Zum angesehenen Staatsorchester des 21. Jahrhunderts

Koblenzer Orchestergeschichte Teil 2: 1973 bis heute

ape. In der vorigen Ausgabe des Magazins "con moto" hatte ich über Marksteine der früheren und frühesten Koblenzer Orchestergeschichte geschrieben – beginnend anno 1654, bis zur Gründung der Rheinischen Philharmonie 1945, endend bei der Umwandlung in ein rheinland-pfälzisches Staatsorchester 1973 (> Teil 1 s. hier) . Seither wurde der Autor mehrfach gebeten, zumal von jüngeren und nicht schon seit Jahrzehnten in Koblenz lebenden Musikfreunden, diese Erzählung doch bis in die Gegenwart fortzusetzen. Dieser Bitte sei hiermit gerne entsprochen.

„Das Land Rheinland-Pfalz übernimmt das Sinfonieorchester des Vereins Rheinische Philharmonie e.V. mit Wirkung zum 1. Juli 1973 (...) Mit der Übernahme des Orchesters in seine Trägerschaft will das Land zu einer Intensivierung des Musiklebens im Lande beitragen.“ So steht es im Paragraph 1.1 des Übernahmevertrags. Das Koblenzer Staatsorchester ist geboren, mit rund 70 Musikern, einem Dirigenten, einem Geschäftsführer und einigen Angestellten, es trägt seither den Namen „Staatsorchester Rheinische Philharmonie“.

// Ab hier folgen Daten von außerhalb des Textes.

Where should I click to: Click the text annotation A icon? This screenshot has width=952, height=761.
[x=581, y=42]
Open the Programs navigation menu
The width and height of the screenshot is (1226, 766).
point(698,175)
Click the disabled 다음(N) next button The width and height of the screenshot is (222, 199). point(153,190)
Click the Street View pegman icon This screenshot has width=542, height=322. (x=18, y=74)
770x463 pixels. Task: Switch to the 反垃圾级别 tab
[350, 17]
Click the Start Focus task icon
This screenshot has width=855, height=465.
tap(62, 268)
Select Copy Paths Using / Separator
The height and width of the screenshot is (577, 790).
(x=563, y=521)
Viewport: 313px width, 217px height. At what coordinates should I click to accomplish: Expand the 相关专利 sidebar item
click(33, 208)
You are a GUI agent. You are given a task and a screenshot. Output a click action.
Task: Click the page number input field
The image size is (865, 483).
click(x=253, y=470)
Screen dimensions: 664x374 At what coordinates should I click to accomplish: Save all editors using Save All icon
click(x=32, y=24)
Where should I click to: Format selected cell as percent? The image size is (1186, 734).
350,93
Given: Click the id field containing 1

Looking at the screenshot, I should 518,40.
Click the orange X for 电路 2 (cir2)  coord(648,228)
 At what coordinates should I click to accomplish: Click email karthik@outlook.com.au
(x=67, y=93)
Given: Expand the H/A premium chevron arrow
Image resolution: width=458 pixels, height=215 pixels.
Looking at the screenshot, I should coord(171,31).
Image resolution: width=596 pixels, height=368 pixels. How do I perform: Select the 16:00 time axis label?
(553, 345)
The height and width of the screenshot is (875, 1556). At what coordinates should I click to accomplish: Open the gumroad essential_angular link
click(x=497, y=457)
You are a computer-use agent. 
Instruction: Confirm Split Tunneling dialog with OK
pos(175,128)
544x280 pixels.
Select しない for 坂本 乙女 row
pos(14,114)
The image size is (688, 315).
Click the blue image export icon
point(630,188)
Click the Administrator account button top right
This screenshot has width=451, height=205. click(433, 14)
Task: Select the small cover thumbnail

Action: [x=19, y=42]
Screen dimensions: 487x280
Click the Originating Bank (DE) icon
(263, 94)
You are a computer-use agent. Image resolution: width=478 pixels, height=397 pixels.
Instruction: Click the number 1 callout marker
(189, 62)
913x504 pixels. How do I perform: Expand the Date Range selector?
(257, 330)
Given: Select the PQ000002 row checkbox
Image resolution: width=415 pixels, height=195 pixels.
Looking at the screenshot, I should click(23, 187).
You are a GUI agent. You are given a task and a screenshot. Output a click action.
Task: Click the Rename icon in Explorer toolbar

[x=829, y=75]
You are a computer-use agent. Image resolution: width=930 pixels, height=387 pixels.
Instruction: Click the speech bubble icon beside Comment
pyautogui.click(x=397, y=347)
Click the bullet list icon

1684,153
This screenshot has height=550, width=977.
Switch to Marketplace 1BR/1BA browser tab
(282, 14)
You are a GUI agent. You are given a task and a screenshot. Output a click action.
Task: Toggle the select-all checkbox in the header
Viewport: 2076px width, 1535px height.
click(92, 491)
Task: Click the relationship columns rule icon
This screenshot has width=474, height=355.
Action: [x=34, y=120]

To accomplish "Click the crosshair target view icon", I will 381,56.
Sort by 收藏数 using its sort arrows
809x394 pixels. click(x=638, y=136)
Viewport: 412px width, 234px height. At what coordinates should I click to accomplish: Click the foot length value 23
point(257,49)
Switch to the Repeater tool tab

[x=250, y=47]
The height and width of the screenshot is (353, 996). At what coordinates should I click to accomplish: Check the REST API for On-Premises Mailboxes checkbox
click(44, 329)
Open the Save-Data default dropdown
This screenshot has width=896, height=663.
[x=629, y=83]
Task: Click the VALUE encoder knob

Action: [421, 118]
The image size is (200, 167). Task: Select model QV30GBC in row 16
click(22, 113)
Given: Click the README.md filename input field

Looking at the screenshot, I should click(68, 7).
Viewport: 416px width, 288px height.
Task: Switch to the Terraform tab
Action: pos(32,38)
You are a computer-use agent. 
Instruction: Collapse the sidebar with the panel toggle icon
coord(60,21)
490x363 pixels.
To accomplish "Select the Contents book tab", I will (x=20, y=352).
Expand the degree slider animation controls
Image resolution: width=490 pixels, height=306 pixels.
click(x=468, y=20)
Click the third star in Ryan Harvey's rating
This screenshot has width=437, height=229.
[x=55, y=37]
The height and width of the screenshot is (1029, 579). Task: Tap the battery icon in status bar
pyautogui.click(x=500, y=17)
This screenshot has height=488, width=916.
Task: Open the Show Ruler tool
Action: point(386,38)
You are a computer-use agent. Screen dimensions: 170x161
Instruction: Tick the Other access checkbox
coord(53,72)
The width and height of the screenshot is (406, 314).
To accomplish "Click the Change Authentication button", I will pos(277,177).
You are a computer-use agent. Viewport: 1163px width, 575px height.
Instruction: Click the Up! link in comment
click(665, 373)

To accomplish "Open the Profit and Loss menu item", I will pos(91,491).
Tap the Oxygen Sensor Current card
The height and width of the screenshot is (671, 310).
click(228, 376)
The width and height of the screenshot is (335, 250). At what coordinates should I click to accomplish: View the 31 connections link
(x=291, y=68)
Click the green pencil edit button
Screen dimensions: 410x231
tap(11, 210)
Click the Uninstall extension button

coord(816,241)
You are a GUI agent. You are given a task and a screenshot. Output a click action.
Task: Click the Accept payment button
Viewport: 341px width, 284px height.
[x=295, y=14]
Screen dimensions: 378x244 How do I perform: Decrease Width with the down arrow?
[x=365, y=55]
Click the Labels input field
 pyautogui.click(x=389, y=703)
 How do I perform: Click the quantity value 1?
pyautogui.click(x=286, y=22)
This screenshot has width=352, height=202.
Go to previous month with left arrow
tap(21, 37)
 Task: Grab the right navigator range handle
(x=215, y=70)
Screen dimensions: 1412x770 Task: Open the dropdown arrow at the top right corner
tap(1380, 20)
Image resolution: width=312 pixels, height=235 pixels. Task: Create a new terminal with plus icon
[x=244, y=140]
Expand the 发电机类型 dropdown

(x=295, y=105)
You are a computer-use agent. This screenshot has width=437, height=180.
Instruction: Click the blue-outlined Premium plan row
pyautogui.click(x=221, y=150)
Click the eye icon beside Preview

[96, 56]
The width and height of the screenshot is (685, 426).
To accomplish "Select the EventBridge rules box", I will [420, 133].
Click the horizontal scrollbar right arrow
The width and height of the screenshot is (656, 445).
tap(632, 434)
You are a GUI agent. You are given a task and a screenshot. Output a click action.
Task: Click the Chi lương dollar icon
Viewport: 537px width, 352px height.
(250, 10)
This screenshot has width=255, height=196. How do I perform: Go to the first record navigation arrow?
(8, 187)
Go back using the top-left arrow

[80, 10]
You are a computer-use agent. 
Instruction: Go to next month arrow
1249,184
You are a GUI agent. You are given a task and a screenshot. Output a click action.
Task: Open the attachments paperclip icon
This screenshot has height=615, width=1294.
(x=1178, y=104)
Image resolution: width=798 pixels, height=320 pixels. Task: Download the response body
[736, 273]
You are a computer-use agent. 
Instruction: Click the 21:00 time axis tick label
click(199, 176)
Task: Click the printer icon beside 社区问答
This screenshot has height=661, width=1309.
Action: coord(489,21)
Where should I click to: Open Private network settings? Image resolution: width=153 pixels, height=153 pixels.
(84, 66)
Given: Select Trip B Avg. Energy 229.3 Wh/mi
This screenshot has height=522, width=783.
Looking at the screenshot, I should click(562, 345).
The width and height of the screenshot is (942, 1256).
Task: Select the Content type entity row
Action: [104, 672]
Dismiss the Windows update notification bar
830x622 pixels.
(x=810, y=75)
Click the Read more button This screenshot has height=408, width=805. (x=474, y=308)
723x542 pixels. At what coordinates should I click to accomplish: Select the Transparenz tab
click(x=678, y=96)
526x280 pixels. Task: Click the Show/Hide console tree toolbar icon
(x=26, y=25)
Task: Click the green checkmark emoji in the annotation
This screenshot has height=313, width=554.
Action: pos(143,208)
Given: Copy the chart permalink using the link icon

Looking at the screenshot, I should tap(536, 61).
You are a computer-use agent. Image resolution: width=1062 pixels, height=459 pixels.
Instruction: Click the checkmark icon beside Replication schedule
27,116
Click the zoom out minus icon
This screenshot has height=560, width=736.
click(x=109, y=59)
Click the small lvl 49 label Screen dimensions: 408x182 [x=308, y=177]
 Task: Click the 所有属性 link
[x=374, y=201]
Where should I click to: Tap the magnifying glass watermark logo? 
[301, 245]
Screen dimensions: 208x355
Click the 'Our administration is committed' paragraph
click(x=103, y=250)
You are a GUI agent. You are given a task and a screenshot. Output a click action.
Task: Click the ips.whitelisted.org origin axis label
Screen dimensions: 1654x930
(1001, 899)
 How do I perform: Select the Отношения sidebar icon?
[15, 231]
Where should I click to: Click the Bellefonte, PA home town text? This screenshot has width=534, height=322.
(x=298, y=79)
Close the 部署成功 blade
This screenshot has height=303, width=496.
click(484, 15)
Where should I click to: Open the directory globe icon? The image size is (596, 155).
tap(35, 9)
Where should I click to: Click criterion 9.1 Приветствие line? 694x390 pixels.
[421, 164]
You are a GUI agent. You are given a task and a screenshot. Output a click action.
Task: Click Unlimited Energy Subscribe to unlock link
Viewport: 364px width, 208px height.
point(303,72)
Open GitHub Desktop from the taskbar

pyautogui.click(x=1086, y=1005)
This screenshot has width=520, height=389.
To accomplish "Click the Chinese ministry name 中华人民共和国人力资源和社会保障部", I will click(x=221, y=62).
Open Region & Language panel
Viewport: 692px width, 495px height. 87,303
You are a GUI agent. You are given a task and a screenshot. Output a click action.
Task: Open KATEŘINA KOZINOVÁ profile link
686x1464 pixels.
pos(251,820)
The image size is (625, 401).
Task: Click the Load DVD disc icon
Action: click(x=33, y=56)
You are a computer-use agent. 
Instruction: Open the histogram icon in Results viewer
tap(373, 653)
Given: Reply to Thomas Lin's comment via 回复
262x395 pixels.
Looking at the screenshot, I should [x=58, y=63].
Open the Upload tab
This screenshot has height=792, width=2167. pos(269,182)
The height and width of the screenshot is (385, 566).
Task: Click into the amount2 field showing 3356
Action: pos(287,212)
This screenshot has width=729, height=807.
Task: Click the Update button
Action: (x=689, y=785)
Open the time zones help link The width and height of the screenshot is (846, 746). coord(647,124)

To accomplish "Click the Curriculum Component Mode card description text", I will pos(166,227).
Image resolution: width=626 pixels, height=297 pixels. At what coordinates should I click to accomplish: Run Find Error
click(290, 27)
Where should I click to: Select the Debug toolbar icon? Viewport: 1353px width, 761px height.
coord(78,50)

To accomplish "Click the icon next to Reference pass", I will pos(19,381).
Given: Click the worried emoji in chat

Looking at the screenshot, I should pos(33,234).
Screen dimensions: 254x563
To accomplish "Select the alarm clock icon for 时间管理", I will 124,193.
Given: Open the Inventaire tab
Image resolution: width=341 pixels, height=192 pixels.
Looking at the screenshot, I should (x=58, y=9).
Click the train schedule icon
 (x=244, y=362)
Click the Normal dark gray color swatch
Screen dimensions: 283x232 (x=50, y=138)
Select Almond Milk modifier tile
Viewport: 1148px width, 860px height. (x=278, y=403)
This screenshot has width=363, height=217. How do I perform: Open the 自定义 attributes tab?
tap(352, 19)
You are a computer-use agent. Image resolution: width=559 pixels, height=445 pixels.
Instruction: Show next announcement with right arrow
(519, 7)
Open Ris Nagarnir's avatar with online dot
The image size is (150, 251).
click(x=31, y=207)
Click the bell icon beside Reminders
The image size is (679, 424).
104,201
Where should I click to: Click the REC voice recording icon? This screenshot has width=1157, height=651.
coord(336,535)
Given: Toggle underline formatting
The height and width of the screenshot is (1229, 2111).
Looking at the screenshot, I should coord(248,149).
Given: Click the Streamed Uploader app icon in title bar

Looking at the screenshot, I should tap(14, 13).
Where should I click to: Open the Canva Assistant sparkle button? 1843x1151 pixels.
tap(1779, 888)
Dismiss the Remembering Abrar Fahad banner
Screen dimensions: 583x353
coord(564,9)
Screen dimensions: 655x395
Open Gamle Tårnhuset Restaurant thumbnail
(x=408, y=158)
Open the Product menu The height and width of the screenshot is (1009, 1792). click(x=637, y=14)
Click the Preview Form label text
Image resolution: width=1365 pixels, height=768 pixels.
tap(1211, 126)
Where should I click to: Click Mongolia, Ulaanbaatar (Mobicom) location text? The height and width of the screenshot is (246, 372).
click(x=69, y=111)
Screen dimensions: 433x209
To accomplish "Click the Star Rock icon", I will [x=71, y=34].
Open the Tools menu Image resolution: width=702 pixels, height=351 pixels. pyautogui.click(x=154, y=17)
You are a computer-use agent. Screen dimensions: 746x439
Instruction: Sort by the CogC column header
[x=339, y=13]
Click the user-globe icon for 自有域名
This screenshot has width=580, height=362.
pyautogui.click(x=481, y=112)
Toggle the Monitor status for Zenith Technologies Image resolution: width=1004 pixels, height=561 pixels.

Dessen erster musikalischer Leiter wird Wolfgang Balzer. Bereits in der Spielzeit 1972/1973 haben die Musiker den jungen Dirigenten gewählt, der zuvor 1. Kapellmeister der Frankfurter Oper war. Balzer leitet auch das Festkonzert anlässlich der Ernennung zum Staatsorchester am 5. September 1973. Zu Beginn der Spielzeit 1975/1976 wird Pierre Stoll Generalmusikdirektor; er war zuvor 1. Kapellmeister der Straßburger Oper. Ihm folgt 1981/1982 James Lockhart als GMD nach Koblenz. Der hier bald sehr beliebte Schotte mit dem feurigen Naturell war zuvor gefragter Gastdirigent an vielen Häusern und Professor am Royal College in London. Als Lockhart 1991 aufhört, ernennt ihn der damalige Ministerpräsident Rudolf Scharping zum Ehrendirigenten des Orchesters.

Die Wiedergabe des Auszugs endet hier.